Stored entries

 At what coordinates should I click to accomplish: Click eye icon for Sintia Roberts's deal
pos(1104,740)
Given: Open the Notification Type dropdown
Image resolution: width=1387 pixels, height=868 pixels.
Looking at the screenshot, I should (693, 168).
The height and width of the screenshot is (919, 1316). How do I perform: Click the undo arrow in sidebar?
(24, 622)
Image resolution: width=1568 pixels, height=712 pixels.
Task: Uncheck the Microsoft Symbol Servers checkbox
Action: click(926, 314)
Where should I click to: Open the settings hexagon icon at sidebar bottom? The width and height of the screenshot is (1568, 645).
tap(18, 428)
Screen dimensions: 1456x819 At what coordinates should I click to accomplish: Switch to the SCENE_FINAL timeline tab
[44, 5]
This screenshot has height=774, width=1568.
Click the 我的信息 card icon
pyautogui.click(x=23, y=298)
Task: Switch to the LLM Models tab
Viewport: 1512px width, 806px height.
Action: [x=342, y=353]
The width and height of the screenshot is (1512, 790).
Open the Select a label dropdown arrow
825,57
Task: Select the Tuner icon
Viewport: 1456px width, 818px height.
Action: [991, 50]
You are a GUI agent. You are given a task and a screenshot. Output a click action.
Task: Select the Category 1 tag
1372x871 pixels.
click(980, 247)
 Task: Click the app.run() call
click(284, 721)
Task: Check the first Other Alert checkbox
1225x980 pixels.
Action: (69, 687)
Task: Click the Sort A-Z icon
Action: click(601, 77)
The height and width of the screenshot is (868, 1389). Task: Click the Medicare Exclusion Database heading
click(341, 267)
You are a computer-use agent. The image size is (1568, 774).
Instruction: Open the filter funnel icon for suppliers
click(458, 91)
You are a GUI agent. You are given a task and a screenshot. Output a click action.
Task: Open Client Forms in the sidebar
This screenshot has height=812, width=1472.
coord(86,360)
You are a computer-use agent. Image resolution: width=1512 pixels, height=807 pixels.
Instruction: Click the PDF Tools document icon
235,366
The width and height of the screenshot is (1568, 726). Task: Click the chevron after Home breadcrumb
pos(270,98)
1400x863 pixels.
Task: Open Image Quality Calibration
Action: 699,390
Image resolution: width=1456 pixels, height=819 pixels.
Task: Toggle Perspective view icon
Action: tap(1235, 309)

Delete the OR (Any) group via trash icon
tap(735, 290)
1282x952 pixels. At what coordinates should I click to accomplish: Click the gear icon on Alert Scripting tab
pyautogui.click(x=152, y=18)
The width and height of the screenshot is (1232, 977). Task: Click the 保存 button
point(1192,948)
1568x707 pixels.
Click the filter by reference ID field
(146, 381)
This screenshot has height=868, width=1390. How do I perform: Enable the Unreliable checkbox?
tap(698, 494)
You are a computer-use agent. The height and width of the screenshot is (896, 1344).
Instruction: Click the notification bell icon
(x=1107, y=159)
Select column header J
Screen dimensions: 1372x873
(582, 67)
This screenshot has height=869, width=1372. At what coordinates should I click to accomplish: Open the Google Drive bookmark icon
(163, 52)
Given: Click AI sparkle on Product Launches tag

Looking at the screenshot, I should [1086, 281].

WHAT IS EXPECTED
Only lines that contain "agent" are needed, so copy each of them from the data.

RESULT FOR THIS TASK
You are a GUI agent. You are given a task and a screenshot. Output a click action.
You are a computer-use agent. The image size is (1568, 774).
You are a GUI agent. You are given a task and a screenshot. Output a click action.
You are a computer-use agent. Image resolution: width=1512 pixels, height=807 pixels.
You are a computer-use agent. The height and width of the screenshot is (896, 1344).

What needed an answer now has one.